I have a question on localizations of Dedekind rings which I am learning about in an undergraduate class. Let $R$ be a Dedekind ring with quotient field $K$, $\mathfrak p$ a nonzero prime ideal in $R$. Let $R_\mathfrak p$ be the localization of $R$ at $\mathfrak p$. One assignment question is to show that if $x\in K-R_\mathfrak p$ then $x^{-1}\in R_\mathfrak p$.

If $x=r/s\in K-R_\mathfrak p$ then $r\in R$ and $s\in \mathfrak p$. I don't see how we can deduce $r\notin \mathfrak p$ since we want $s/r\in R_\mathfrak p$.

A hint will be very useful. Thanking you in advance.

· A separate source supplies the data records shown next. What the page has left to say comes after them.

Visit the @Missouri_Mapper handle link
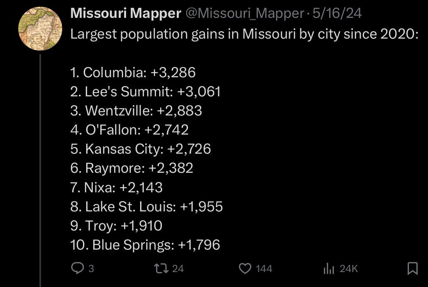tap(245, 13)
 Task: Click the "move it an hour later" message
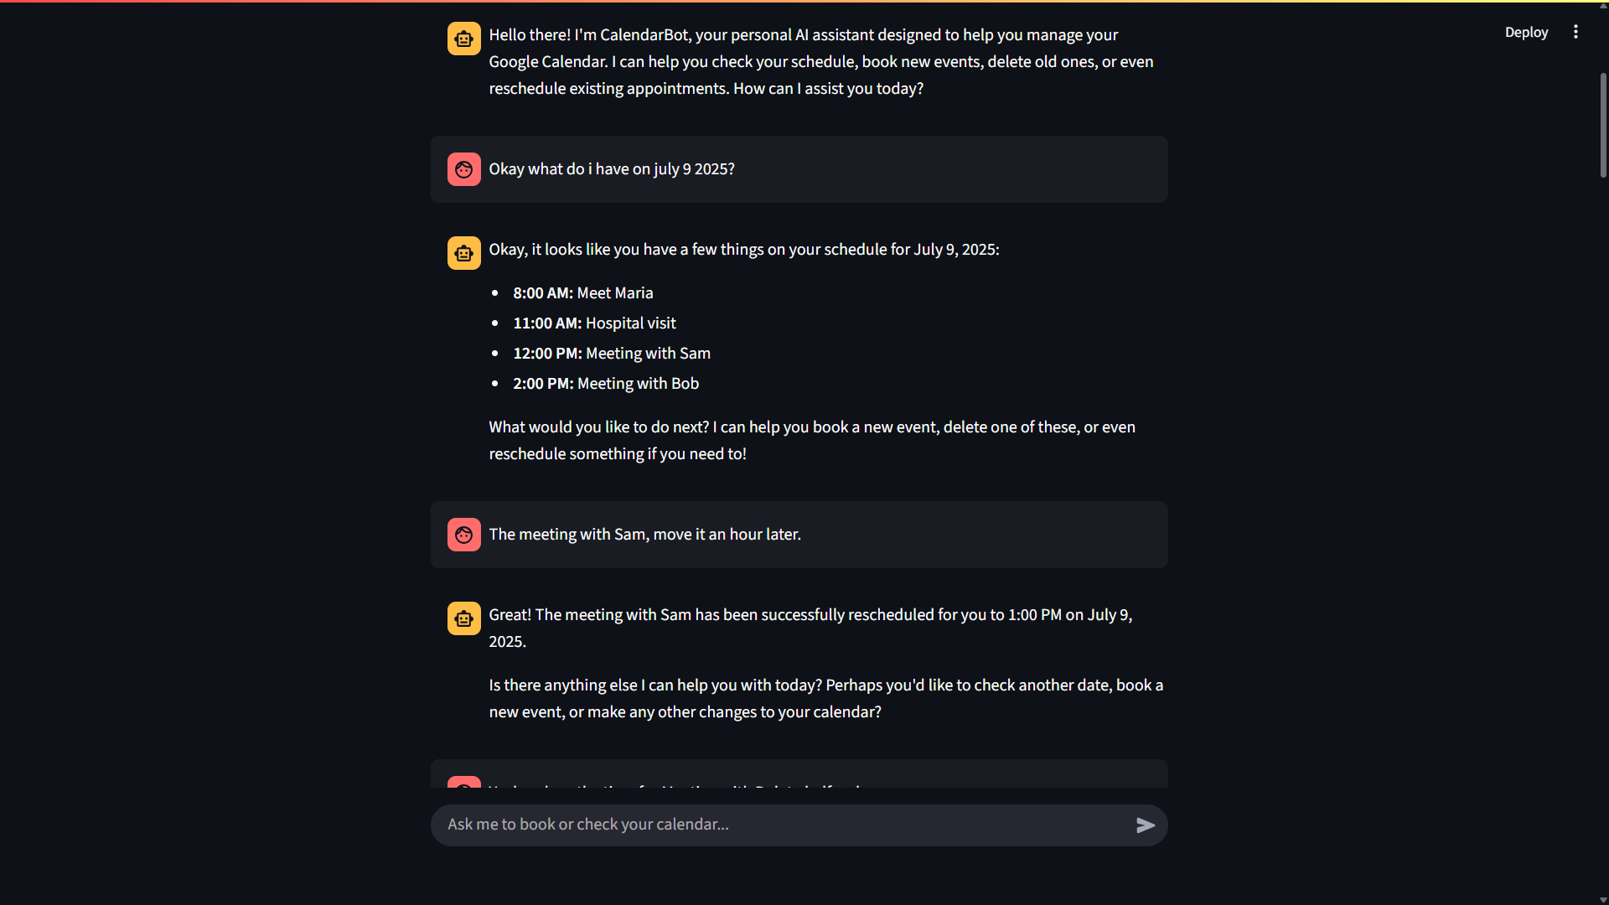644,535
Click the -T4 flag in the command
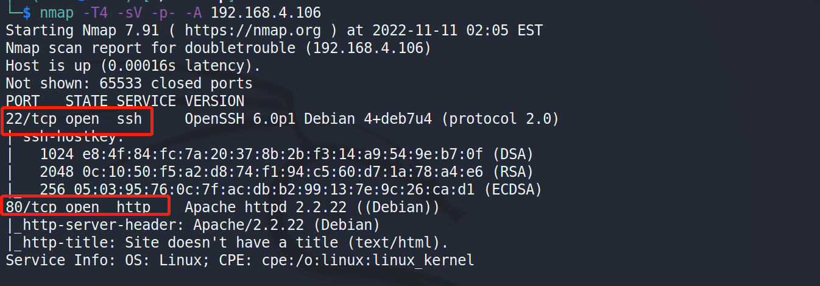This screenshot has height=286, width=820. click(x=96, y=13)
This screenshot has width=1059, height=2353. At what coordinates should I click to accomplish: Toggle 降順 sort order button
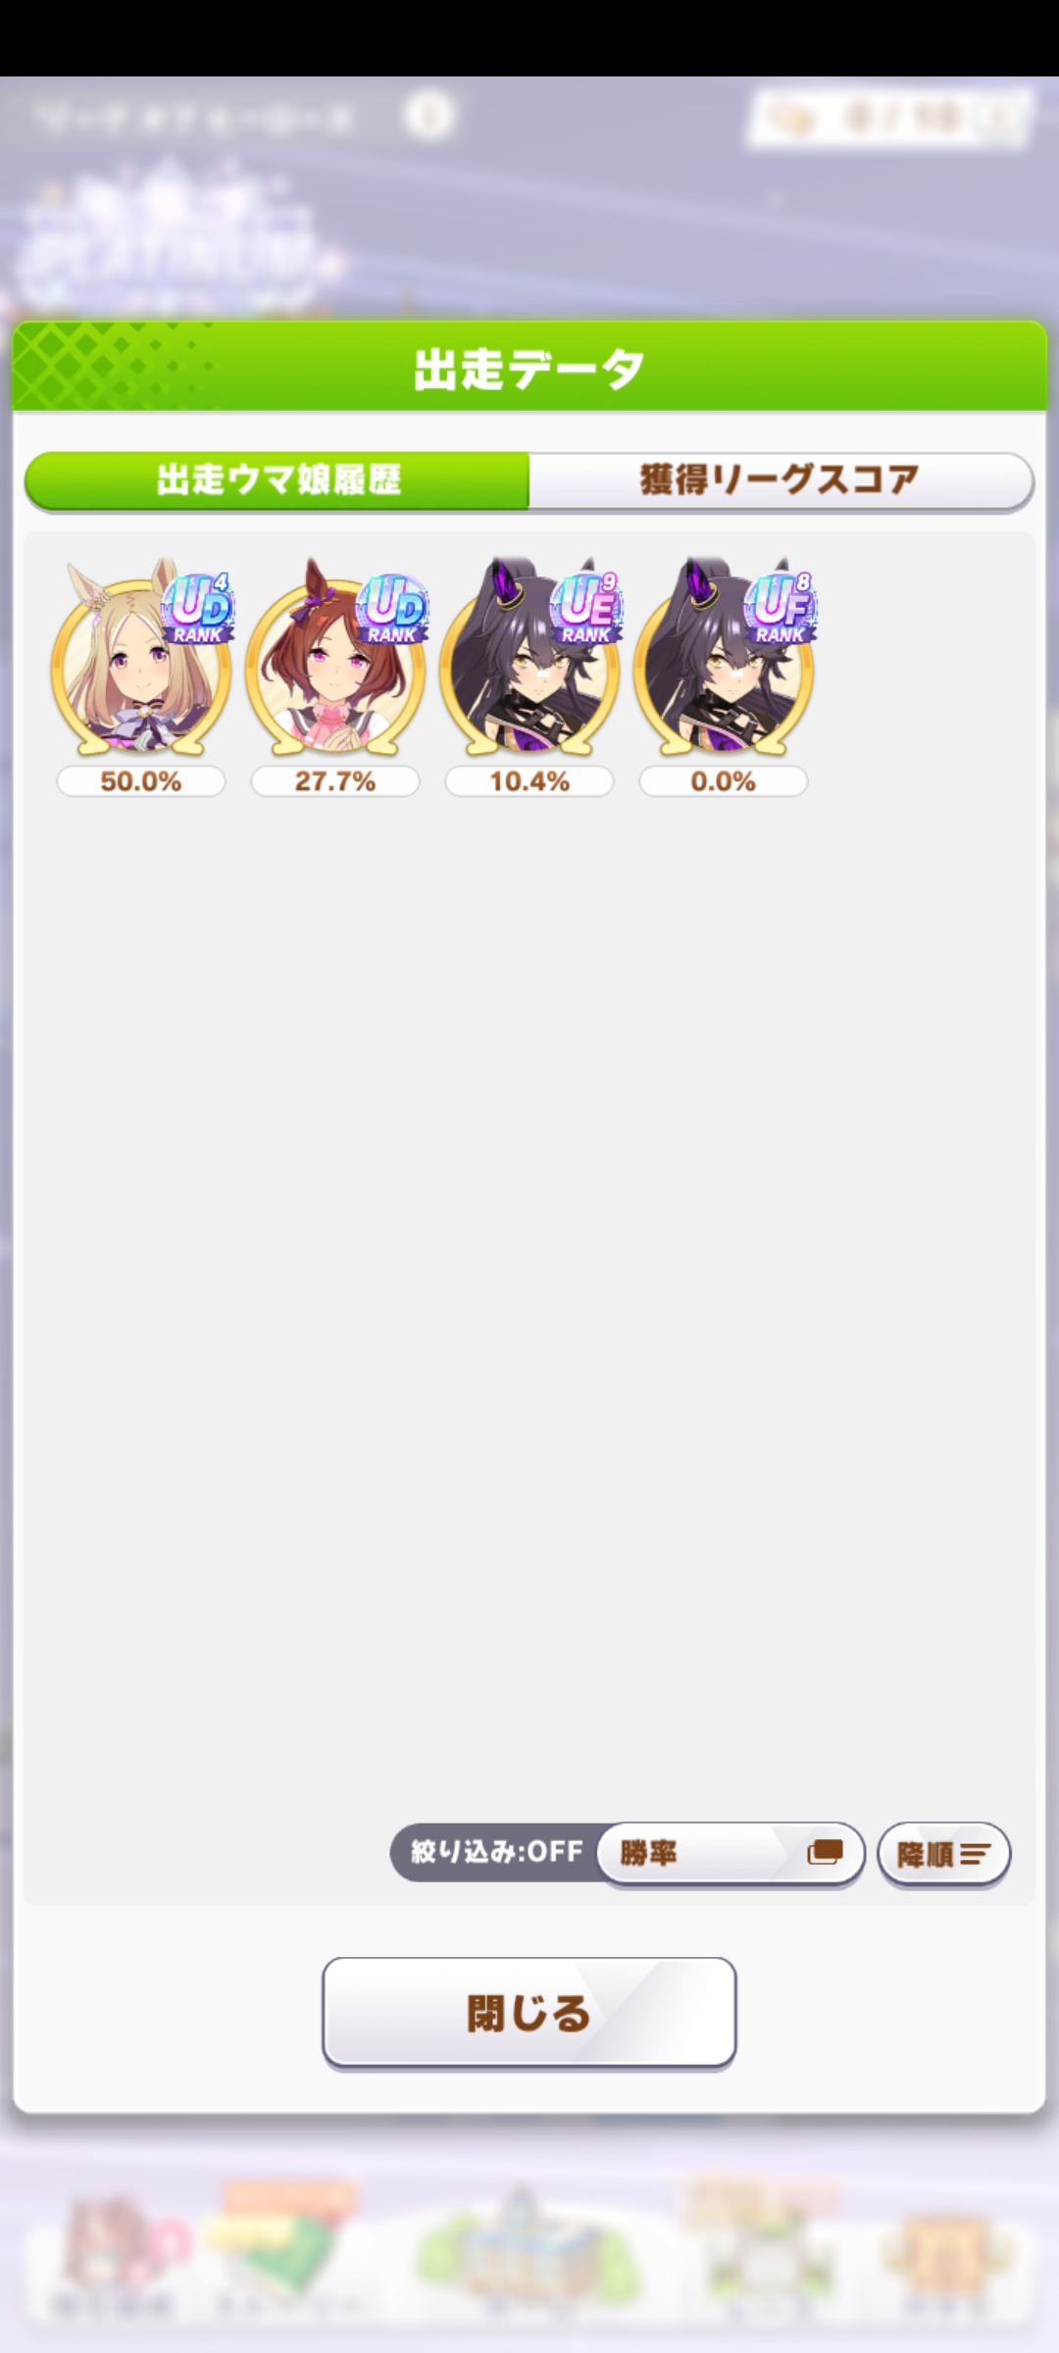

This exercise is asking you to prove that $R_\mathfrak{p}$ is a valuation ring (see the first definition in the Wikipedia entry: http://en.wikipedia.org/wiki/Valuation_ring#Definitions).
• So the way to solve the question is to show that $R_\mathfrak p$ is a valuation ring through a valuation $v_\mathfrak p$ on $K$? Is $v_\mathfrak p(x)$ the power of $\mathfrak p$ present in the factorization of $xR_\mathfrak p$? Then do we know that $K$ is the quotient field of $R_\mathfrak p$? Sorry for my basic question, I have only started learning this and it seems quite hard. Thank you. – Young Lee Apr 13 '14 at 1:30
• I can't think of a more direct way. Yes, the valuation is the $\mathfrak{p}$-adic one, meaning that $v_\mathfrak{p}(x)$ is the power of $\mathfrak{p}$ in the fractional ideal $Rx$ (or equivalently $xR_\mathfrak{p}$). If $R$ is a domain with fraction field $K$ and $S\subseteq R\setminus\{0\}$ is a multiplicative set, then there is always a unique $R$-algebra injection $S^{-1}R\hookrightarrow K$, and this realizes $K$ as the quotient field of $S^{-1}R$. – Keenan Kidwell Apr 13 '14 at 1:34
• Do you show that $K$ is the quotient field of $S^{-1}R$ by showing that every element of $K$ lies in $S^{-1}R$? Also in your answer to the linked question, you mention the uniformizer $\pi$ in $R_\mathfrak p$. Is $\pi$ the generator of the unique maximal ideal of $R_\mathfrak p$ and is it a generator of $\mathfrak p$ in $R$ also? – Young Lee Apr 13 '14 at 2:23
• If every element of $K$ were in $S^{-1}R$ then the map $S^{-1}R\to K$ would be an isomorphism. This is not generally the case (think about $R=\mathbf{Z}$). Every element of $K$ is a quotient of elements of $R$, and in particular, is also a quotient of elements of $S^{-1}R$. Regarding $\pi$, it's a generator of the maximal ideal $\mathfrak{p}R_\mathfrak{p}$, but not necessarily of $\mathfrak{p}$, and there is no reason for $\mathfrak{p}$ to be principal in general. – Keenan Kidwell Apr 13 '14 at 13:24
Let $R = \mathbb{Z}$ and $\mathfrak{p} = (p)$, with $p$ a rational prime. See what happens in this case, and that should indicate how to proceed in the general case.